Exactly as they appear below, repeat the lines from the one with "Click the blue transfer progress bar" through the one with "has width=1232, height=978.", and no others.

INPUT FOR THIS TASK |
·····

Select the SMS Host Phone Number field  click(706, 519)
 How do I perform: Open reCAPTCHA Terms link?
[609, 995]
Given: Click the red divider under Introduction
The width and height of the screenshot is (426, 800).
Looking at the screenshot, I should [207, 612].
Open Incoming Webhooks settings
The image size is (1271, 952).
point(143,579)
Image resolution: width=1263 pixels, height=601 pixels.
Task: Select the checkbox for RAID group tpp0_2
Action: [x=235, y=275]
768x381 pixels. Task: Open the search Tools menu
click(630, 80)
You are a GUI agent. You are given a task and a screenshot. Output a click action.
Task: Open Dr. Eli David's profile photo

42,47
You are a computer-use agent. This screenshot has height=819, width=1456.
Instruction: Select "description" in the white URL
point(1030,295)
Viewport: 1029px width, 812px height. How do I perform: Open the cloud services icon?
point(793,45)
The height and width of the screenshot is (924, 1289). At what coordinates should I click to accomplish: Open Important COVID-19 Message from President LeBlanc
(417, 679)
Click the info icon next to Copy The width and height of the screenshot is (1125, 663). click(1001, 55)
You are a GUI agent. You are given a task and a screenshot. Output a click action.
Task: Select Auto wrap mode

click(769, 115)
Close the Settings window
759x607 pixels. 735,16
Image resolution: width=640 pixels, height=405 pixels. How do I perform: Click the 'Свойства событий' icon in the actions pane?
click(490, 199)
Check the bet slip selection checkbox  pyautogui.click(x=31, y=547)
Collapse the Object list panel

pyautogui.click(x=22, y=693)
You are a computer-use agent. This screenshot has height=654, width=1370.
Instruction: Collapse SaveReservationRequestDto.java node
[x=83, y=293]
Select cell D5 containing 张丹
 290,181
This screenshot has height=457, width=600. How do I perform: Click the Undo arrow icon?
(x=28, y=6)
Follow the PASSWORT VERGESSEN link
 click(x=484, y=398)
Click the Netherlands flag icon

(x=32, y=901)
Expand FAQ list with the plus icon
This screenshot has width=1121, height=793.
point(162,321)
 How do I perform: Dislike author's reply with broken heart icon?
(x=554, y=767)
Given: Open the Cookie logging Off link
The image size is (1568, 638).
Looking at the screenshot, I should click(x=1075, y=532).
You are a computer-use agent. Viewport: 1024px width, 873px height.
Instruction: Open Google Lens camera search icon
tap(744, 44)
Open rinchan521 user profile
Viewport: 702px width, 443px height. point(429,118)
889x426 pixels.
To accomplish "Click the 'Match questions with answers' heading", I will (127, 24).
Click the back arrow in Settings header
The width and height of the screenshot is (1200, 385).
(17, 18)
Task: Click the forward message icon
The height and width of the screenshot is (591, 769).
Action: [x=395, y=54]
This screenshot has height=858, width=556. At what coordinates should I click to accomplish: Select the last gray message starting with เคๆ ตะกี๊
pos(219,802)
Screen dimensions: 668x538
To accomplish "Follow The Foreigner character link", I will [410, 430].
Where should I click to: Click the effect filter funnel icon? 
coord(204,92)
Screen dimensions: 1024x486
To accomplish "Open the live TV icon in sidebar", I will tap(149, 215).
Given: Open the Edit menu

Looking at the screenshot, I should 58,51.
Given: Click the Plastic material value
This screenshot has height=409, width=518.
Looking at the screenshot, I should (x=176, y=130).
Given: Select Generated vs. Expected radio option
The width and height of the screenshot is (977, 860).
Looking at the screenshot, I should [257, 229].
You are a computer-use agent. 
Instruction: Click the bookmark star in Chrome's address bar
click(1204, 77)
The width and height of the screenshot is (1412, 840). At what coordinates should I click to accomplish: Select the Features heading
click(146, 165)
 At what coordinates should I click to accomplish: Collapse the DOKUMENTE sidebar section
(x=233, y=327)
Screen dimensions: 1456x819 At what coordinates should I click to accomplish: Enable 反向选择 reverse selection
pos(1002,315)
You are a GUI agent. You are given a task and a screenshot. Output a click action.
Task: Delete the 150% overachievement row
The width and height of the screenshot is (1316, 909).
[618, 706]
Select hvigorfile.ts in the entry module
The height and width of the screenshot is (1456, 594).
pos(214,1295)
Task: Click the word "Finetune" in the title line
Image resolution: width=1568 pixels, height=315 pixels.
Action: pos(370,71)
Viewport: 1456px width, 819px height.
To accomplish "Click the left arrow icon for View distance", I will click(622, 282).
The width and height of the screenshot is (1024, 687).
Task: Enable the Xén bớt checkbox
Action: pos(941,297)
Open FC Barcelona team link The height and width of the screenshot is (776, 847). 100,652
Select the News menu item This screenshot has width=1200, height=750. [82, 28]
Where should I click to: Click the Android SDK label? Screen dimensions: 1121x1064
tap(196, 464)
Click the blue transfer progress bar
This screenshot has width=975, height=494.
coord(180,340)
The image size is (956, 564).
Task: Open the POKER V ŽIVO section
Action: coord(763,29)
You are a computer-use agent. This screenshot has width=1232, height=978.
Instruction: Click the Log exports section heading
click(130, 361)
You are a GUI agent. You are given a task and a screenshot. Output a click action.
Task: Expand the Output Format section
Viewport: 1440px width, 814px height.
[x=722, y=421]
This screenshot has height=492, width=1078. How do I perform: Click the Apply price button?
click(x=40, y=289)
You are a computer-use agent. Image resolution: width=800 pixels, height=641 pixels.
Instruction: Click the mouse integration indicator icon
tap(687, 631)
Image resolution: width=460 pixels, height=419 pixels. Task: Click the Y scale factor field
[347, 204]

·····

ANSWER TO THIS TASK |
Click the blue transfer progress bar
This screenshot has width=975, height=494.
coord(180,340)
The image size is (956, 564).
Task: Open the POKER V ŽIVO section
Action: coord(763,29)
You are a computer-use agent. This screenshot has width=1232, height=978.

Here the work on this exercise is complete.